▸ **DESCRIPTION OF THE TASK**
Exactly repeat the full listing that follows.

*** RECORDED INFORMATION ***

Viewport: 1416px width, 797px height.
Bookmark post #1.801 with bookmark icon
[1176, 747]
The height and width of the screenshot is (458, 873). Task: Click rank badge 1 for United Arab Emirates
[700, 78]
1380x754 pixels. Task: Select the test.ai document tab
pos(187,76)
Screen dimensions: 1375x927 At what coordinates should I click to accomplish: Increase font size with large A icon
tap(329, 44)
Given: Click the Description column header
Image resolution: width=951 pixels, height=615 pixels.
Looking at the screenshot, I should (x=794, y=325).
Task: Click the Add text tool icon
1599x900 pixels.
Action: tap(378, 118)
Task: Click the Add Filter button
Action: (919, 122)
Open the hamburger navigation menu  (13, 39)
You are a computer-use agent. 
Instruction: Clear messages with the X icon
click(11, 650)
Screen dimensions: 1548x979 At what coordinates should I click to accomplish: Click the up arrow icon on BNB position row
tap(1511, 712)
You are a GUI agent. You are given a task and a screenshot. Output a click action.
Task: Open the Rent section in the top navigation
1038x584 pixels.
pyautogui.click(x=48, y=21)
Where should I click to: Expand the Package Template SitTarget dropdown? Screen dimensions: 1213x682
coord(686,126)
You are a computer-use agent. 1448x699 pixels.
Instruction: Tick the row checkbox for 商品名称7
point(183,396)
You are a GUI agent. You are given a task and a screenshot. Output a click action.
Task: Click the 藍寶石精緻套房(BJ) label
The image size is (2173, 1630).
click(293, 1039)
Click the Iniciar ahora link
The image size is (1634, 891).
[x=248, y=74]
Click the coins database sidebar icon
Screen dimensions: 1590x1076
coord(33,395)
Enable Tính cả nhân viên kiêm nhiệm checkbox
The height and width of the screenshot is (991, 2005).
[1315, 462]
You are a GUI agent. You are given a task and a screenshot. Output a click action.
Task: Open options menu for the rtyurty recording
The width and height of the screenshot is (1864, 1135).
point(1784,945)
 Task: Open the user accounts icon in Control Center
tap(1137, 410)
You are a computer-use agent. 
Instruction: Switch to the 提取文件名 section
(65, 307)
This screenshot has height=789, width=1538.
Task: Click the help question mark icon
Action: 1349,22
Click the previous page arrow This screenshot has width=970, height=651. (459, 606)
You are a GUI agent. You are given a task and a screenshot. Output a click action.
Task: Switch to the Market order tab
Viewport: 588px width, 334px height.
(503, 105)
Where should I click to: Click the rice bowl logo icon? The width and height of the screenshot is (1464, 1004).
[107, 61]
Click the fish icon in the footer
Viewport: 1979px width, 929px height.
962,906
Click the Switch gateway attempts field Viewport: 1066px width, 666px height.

*** End of RECORDED INFORMATION ***

▸ **TASK OUTPUT**
Viewport: 1416px width, 797px height.
Bookmark post #1.801 with bookmark icon
[1176, 747]
The height and width of the screenshot is (458, 873). Task: Click rank badge 1 for United Arab Emirates
[700, 78]
1380x754 pixels. Task: Select the test.ai document tab
pos(187,76)
Screen dimensions: 1375x927 At what coordinates should I click to accomplish: Increase font size with large A icon
tap(329, 44)
Given: Click the Description column header
Image resolution: width=951 pixels, height=615 pixels.
Looking at the screenshot, I should (x=794, y=325).
Task: Click the Add text tool icon
1599x900 pixels.
Action: tap(378, 118)
Task: Click the Add Filter button
Action: (919, 122)
Open the hamburger navigation menu  (13, 39)
You are a computer-use agent. 
Instruction: Clear messages with the X icon
click(11, 650)
Screen dimensions: 1548x979 At what coordinates should I click to accomplish: Click the up arrow icon on BNB position row
tap(1511, 712)
You are a GUI agent. You are given a task and a screenshot. Output a click action.
Task: Open the Rent section in the top navigation
1038x584 pixels.
pyautogui.click(x=48, y=21)
Where should I click to: Expand the Package Template SitTarget dropdown? Screen dimensions: 1213x682
coord(686,126)
You are a computer-use agent. 1448x699 pixels.
Instruction: Tick the row checkbox for 商品名称7
point(183,396)
You are a GUI agent. You are given a task and a screenshot. Output a click action.
Task: Click the 藍寶石精緻套房(BJ) label
The image size is (2173, 1630).
click(293, 1039)
Click the Iniciar ahora link
The image size is (1634, 891).
[x=248, y=74]
Click the coins database sidebar icon
Screen dimensions: 1590x1076
coord(33,395)
Enable Tính cả nhân viên kiêm nhiệm checkbox
The height and width of the screenshot is (991, 2005).
[1315, 462]
You are a GUI agent. You are given a task and a screenshot. Output a click action.
Task: Open options menu for the rtyurty recording
The width and height of the screenshot is (1864, 1135).
point(1784,945)
 Task: Open the user accounts icon in Control Center
tap(1137, 410)
You are a computer-use agent. 
Instruction: Switch to the 提取文件名 section
(65, 307)
This screenshot has height=789, width=1538.
Task: Click the help question mark icon
Action: 1349,22
Click the previous page arrow This screenshot has width=970, height=651. (459, 606)
You are a GUI agent. You are given a task and a screenshot. Output a click action.
Task: Switch to the Market order tab
Viewport: 588px width, 334px height.
(503, 105)
Where should I click to: Click the rice bowl logo icon? The width and height of the screenshot is (1464, 1004).
[107, 61]
Click the fish icon in the footer
Viewport: 1979px width, 929px height.
962,906
Click the Switch gateway attempts field Viewport: 1066px width, 666px height.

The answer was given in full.